** What the task requires **
Copy every item below word for word, keeping each line as it is.

>> BEGIN Material provided

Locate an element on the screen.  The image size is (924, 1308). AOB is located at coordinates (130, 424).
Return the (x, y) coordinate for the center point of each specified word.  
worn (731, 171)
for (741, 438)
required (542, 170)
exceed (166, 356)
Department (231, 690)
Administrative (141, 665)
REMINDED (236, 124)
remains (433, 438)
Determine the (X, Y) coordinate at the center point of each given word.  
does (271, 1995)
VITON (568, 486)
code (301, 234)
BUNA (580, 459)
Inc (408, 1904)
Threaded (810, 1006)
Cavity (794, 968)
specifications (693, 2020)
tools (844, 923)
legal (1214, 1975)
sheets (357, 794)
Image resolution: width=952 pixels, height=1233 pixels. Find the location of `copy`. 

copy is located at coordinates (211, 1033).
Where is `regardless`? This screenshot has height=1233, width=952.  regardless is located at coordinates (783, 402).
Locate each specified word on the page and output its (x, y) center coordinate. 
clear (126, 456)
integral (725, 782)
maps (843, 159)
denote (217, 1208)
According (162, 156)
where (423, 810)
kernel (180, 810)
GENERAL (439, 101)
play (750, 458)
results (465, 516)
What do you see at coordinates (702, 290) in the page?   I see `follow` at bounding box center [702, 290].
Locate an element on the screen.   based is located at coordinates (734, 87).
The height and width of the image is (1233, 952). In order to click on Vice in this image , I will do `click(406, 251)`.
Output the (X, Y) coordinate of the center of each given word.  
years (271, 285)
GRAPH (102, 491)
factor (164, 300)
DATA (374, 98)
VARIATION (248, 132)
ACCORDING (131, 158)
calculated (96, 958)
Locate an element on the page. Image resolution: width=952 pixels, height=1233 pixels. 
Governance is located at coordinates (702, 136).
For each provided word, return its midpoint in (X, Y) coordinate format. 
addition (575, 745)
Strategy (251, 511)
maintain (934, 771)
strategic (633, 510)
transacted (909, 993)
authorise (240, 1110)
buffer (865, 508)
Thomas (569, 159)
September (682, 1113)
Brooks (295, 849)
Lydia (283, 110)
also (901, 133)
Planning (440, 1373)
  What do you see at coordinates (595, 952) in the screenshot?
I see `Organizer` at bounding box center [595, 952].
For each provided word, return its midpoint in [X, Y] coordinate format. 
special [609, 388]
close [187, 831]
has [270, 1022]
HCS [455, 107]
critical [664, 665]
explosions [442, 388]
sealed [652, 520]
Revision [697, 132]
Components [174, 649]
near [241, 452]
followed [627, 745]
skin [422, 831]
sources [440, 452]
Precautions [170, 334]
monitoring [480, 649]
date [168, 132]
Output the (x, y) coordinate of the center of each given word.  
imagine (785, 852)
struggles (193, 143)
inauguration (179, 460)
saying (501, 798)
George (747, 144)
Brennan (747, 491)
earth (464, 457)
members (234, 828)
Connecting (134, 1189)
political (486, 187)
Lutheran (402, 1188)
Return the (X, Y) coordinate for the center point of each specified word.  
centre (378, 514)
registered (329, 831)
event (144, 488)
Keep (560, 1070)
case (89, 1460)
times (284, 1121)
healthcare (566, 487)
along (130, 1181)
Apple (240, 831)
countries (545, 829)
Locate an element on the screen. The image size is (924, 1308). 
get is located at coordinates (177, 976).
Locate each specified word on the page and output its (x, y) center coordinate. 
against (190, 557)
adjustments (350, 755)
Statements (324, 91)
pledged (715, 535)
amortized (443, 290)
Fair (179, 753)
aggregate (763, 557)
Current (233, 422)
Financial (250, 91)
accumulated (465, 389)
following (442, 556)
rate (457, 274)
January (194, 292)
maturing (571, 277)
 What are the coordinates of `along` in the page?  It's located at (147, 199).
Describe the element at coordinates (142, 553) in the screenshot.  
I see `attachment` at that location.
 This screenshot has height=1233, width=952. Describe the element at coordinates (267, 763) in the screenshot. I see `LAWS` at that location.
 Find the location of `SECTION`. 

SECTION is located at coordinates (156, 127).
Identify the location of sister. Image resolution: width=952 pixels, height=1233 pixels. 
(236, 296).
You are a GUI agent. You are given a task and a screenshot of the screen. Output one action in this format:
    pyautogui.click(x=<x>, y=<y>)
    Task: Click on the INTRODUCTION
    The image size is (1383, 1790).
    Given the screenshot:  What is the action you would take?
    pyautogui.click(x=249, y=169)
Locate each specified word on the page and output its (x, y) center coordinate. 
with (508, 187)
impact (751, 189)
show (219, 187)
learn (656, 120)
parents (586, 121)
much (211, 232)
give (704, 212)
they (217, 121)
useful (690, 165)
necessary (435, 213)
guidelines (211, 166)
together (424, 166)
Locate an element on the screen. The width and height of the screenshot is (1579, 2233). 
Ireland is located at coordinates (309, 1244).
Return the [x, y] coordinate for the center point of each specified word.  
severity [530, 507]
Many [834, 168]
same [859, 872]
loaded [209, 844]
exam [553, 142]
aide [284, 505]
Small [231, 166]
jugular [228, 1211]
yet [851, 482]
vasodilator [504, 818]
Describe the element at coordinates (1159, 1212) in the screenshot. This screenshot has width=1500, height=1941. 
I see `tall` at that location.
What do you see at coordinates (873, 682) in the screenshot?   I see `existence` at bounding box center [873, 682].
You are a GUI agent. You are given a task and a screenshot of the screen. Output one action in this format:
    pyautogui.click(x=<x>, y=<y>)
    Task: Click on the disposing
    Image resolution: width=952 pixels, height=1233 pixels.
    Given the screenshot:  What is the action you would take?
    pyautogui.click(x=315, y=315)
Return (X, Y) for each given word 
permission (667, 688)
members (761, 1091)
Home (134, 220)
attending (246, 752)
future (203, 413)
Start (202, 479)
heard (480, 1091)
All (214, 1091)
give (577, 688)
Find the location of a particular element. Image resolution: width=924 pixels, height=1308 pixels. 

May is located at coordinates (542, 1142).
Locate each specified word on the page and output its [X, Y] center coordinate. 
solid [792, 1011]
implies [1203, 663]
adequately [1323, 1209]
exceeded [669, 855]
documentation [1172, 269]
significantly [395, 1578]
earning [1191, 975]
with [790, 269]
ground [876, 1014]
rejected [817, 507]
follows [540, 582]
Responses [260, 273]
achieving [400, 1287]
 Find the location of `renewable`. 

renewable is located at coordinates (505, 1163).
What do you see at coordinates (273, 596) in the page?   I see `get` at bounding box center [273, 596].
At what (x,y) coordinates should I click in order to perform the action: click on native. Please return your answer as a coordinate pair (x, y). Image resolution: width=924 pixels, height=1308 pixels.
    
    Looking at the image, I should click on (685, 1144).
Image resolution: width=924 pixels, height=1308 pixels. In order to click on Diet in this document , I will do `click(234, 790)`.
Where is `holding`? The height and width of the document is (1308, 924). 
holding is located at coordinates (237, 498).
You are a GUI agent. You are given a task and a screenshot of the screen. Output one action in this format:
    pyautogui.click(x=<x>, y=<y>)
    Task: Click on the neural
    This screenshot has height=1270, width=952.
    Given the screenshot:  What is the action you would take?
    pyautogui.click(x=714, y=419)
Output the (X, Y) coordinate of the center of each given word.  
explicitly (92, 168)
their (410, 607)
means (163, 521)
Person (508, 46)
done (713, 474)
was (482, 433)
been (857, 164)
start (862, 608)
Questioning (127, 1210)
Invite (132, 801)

>> END Material provided

** The reply **
Locate an element on the screen.  The image size is (924, 1308). AOB is located at coordinates (130, 424).
Return the (x, y) coordinate for the center point of each specified word.  
worn (731, 171)
for (741, 438)
required (542, 170)
exceed (166, 356)
Department (231, 690)
Administrative (141, 665)
REMINDED (236, 124)
remains (433, 438)
Determine the (X, Y) coordinate at the center point of each given word.  
does (271, 1995)
VITON (568, 486)
code (301, 234)
BUNA (580, 459)
Inc (408, 1904)
Threaded (810, 1006)
Cavity (794, 968)
specifications (693, 2020)
tools (844, 923)
legal (1214, 1975)
sheets (357, 794)
Image resolution: width=952 pixels, height=1233 pixels. Find the location of `copy`. 

copy is located at coordinates (211, 1033).
Where is `regardless`? This screenshot has height=1233, width=952.  regardless is located at coordinates (783, 402).
Locate each specified word on the page and output its (x, y) center coordinate. 
clear (126, 456)
integral (725, 782)
maps (843, 159)
denote (217, 1208)
According (162, 156)
where (423, 810)
kernel (180, 810)
GENERAL (439, 101)
play (750, 458)
results (465, 516)
What do you see at coordinates (702, 290) in the page?   I see `follow` at bounding box center [702, 290].
Locate an element on the screen.   based is located at coordinates (734, 87).
The height and width of the image is (1233, 952). In order to click on Vice in this image , I will do `click(406, 251)`.
Output the (X, Y) coordinate of the center of each given word.  
years (271, 285)
GRAPH (102, 491)
factor (164, 300)
DATA (374, 98)
VARIATION (248, 132)
ACCORDING (131, 158)
calculated (96, 958)
Locate an element on the page. Image resolution: width=952 pixels, height=1233 pixels. 
Governance is located at coordinates (702, 136).
For each provided word, return its midpoint in (X, Y) coordinate format. 
addition (575, 745)
Strategy (251, 511)
maintain (934, 771)
strategic (633, 510)
transacted (909, 993)
authorise (240, 1110)
buffer (865, 508)
Thomas (569, 159)
September (682, 1113)
Brooks (295, 849)
Lydia (283, 110)
also (901, 133)
Planning (440, 1373)
  What do you see at coordinates (595, 952) in the screenshot?
I see `Organizer` at bounding box center [595, 952].
For each provided word, return its midpoint in [X, Y] coordinate format. 
special [609, 388]
close [187, 831]
has [270, 1022]
HCS [455, 107]
critical [664, 665]
explosions [442, 388]
sealed [652, 520]
Revision [697, 132]
Components [174, 649]
near [241, 452]
followed [627, 745]
skin [422, 831]
sources [440, 452]
Precautions [170, 334]
monitoring [480, 649]
date [168, 132]
Output the (x, y) coordinate of the center of each given word.  
imagine (785, 852)
struggles (193, 143)
inauguration (179, 460)
saying (501, 798)
George (747, 144)
Brennan (747, 491)
earth (464, 457)
members (234, 828)
Connecting (134, 1189)
political (486, 187)
Lutheran (402, 1188)
Return the (X, Y) coordinate for the center point of each specified word.  
centre (378, 514)
registered (329, 831)
event (144, 488)
Keep (560, 1070)
case (89, 1460)
times (284, 1121)
healthcare (566, 487)
along (130, 1181)
Apple (240, 831)
countries (545, 829)
Locate an element on the screen. The image size is (924, 1308). 
get is located at coordinates (177, 976).
Locate each specified word on the page and output its (x, y) center coordinate. 
against (190, 557)
adjustments (350, 755)
Statements (324, 91)
pledged (715, 535)
amortized (443, 290)
Fair (179, 753)
aggregate (763, 557)
Current (233, 422)
Financial (250, 91)
accumulated (465, 389)
following (442, 556)
rate (457, 274)
January (194, 292)
maturing (571, 277)
 What are the coordinates of `along` in the page?  It's located at (147, 199).
Describe the element at coordinates (142, 553) in the screenshot.  
I see `attachment` at that location.
 This screenshot has height=1233, width=952. Describe the element at coordinates (267, 763) in the screenshot. I see `LAWS` at that location.
 Find the location of `SECTION`. 

SECTION is located at coordinates (156, 127).
Identify the location of sister. Image resolution: width=952 pixels, height=1233 pixels. 
(236, 296).
You are a GUI agent. You are given a task and a screenshot of the screen. Output one action in this format:
    pyautogui.click(x=<x>, y=<y>)
    Task: Click on the INTRODUCTION
    The image size is (1383, 1790).
    Given the screenshot:  What is the action you would take?
    pyautogui.click(x=249, y=169)
Locate each specified word on the page and output its (x, y) center coordinate. 
with (508, 187)
impact (751, 189)
show (219, 187)
learn (656, 120)
parents (586, 121)
much (211, 232)
give (704, 212)
they (217, 121)
useful (690, 165)
necessary (435, 213)
guidelines (211, 166)
together (424, 166)
Locate an element on the screen. The width and height of the screenshot is (1579, 2233). 
Ireland is located at coordinates (309, 1244).
Return the [x, y] coordinate for the center point of each specified word.  
severity [530, 507]
Many [834, 168]
same [859, 872]
loaded [209, 844]
exam [553, 142]
aide [284, 505]
Small [231, 166]
jugular [228, 1211]
yet [851, 482]
vasodilator [504, 818]
Describe the element at coordinates (1159, 1212) in the screenshot. This screenshot has width=1500, height=1941. 
I see `tall` at that location.
What do you see at coordinates (873, 682) in the screenshot?   I see `existence` at bounding box center [873, 682].
You are a GUI agent. You are given a task and a screenshot of the screen. Output one action in this format:
    pyautogui.click(x=<x>, y=<y>)
    Task: Click on the disposing
    Image resolution: width=952 pixels, height=1233 pixels.
    Given the screenshot:  What is the action you would take?
    pyautogui.click(x=315, y=315)
Return (X, Y) for each given word 
permission (667, 688)
members (761, 1091)
Home (134, 220)
attending (246, 752)
future (203, 413)
Start (202, 479)
heard (480, 1091)
All (214, 1091)
give (577, 688)
Find the location of a particular element. Image resolution: width=924 pixels, height=1308 pixels. 

May is located at coordinates (542, 1142).
Locate each specified word on the page and output its [X, Y] center coordinate. 
solid [792, 1011]
implies [1203, 663]
adequately [1323, 1209]
exceeded [669, 855]
documentation [1172, 269]
significantly [395, 1578]
earning [1191, 975]
with [790, 269]
ground [876, 1014]
rejected [817, 507]
follows [540, 582]
Responses [260, 273]
achieving [400, 1287]
 Find the location of `renewable`. 

renewable is located at coordinates (505, 1163).
What do you see at coordinates (273, 596) in the page?   I see `get` at bounding box center [273, 596].
At what (x,y) coordinates should I click in order to perform the action: click on native. Please return your answer as a coordinate pair (x, y). Image resolution: width=924 pixels, height=1308 pixels.
    
    Looking at the image, I should click on (685, 1144).
Image resolution: width=924 pixels, height=1308 pixels. In order to click on Diet in this document , I will do `click(234, 790)`.
Where is `holding`? The height and width of the document is (1308, 924). 
holding is located at coordinates (237, 498).
You are a GUI agent. You are given a task and a screenshot of the screen. Output one action in this format:
    pyautogui.click(x=<x>, y=<y>)
    Task: Click on the neural
    This screenshot has height=1270, width=952.
    Given the screenshot:  What is the action you would take?
    pyautogui.click(x=714, y=419)
Output the (X, Y) coordinate of the center of each given word.  
explicitly (92, 168)
their (410, 607)
means (163, 521)
Person (508, 46)
done (713, 474)
was (482, 433)
been (857, 164)
start (862, 608)
Questioning (127, 1210)
Invite (132, 801)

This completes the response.